The newly released videos by Chico PD also revealed that Sanchez was nicknamed “Little Robo” by his co-workers. The tag was an apparent reference to the “Robo Cop” films in which the title character was armed and heavily armored. As a guard, Sanchez stood out at public gatherings for the amount of police paraphernalia he carried on his person.

Chico PD released for the first time videos of investigators’ interviews of Sanchez as well as of Michael Rafanan, who like Sanchez was a sergeant at the time of the shooting for Armed Guard Private Protection. Rafanan smiled as he told an investigator about Sanchez’s uniform.

“He’s not missing anything visually,” Rafanan said. “We call him ‘Little Robo’ because he carries a lot of stuff on him. He’s got lights on his vest. He’s got a taser. … He’s got a plate carrier [soft body armor].”

photo courtesy of Erica Casty Traverso
Private security guard Edgar Sanchez was nicknamed “Little Robo.”

Rafanan told an investigator that it was company policy for guards encountering a burglary to call the police and “wait at the door.” The Rushings fault Sanchez for immediately pulling his Glock, squeezing through a broken fence into an exterior area attached to Mid Valley, and then using only a light on his gun for illumination. Tyler Rushing came out of the bushes and hit Sanchez with a flower pot, severely cutting his arm. Sanchez fired a bullet into Rushing’s chest.

“I was trapped in the worst possible place at the wrong time,” Sanchez told investigators. “I was going to die if I didn’t do anything. I was trapped in the corner.”

This story is the first in a three-part series on the Rushing and Desmond Phillips killings based on newly released documents. Contributor Dave Waddell is working on a book about Butte County law enforcement killings.

8 thoughts on “Videos withheld from Rushing family in suit? Young K9 deputy, not Chico PD brass, devised fatal siege

  1. Thanks to the persistent efforts of Dave Wadell and his attorney the city and county have released information about the killing of Tyler that, according to the California law SB1421, should have been released to my legal team years ago. Not having this newly released evidence jeopardized and obstructed the ability of my lawyers to make the most effective legal case possible for Tyler. I am no judge or District Attorney but this article raises the question, isn’t the withholding evidence illegal or unethical or both?
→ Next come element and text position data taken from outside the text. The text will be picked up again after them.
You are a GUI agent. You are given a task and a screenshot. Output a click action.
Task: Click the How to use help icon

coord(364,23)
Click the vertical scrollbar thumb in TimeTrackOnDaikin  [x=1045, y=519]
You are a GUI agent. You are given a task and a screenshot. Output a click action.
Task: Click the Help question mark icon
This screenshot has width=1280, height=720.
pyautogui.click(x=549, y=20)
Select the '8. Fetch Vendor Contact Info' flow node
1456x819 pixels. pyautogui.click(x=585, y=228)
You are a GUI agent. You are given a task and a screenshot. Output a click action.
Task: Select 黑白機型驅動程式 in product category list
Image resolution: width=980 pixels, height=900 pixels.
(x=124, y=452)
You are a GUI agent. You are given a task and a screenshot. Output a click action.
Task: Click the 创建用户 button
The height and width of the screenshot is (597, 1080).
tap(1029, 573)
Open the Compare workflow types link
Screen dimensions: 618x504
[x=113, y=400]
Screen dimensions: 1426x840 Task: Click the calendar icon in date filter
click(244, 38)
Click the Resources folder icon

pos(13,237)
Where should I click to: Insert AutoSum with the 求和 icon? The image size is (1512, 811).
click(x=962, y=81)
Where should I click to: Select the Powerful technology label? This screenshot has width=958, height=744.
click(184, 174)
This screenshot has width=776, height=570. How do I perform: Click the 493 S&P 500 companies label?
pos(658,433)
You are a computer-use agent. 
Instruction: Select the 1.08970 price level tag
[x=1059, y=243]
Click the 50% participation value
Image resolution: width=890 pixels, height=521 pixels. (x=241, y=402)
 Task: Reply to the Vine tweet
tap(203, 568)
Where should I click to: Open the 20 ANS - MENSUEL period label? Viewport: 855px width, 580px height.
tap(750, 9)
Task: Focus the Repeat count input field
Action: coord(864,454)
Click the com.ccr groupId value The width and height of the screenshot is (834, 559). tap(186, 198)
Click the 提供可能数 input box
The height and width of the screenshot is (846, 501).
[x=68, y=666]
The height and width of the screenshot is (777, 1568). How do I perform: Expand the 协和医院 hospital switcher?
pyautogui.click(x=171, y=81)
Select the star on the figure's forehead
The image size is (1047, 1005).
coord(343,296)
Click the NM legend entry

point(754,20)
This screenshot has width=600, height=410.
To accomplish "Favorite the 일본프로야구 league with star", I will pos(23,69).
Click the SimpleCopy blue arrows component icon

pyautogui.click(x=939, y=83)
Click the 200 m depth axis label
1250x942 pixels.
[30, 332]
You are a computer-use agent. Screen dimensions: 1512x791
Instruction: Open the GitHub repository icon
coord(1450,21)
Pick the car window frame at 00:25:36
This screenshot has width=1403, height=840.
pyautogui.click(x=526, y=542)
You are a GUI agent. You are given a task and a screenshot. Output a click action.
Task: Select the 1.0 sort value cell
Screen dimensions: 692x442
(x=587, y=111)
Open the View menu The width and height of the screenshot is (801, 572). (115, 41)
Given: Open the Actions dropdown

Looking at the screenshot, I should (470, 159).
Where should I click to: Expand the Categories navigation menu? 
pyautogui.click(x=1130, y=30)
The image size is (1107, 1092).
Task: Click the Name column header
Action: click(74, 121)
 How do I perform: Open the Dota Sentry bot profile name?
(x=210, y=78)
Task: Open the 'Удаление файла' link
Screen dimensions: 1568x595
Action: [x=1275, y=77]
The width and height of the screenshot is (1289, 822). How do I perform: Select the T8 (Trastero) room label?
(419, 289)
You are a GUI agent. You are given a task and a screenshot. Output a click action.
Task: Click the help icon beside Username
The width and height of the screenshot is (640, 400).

    1. my mother Eithne Tyler was removed from her home at 331 legacy lane chico ca and taken to 24000 wildwood canyon road newhall ca despite all the police calls to 24000 wildwood canyon road newhall .mom and dads estate was looted accounts drained yet chico pd or the da have done nothing to investigate.Are they both incapable of investigating these suspected abuse claims ?

      1. You ask a good question and it should be answered by law enforcement officials from Butte County and Chico PD.

  2. Thank you for your reporting. I’m wondering if the Department of Justice might soon have cause to begin a Patterns and Practice investigation on Chico and Butte County?

    1. Elizabeth – I agree! Many thanks to Dave Waddell for his persistence. I’ve just read the second installment – outrageous! Hopefully, this is a game changer for Chico PD and Mike Ramsey!

  3. “No comment” is the only response from your imperious DA and his acolytes Honea, Madden, and County Counsel Brad Stephens will give to Dave Waddell. Is that response that law enforcement officials in Butte County call transparency? The DA proudly brags that “NO ONE IS ABOVE THE LAW.” Hey, voters of Butte County, I am calling you out… doesn’t it appear that you have some elected officials that have placed themselves “above the law?”

  4. I can’t say that I’m surprised at the lies,corruption, secrets of Butte County law enforcement, D.A. City Council but the dark is coming to light Thank Dave Waddell Leslie Layton for such fine work.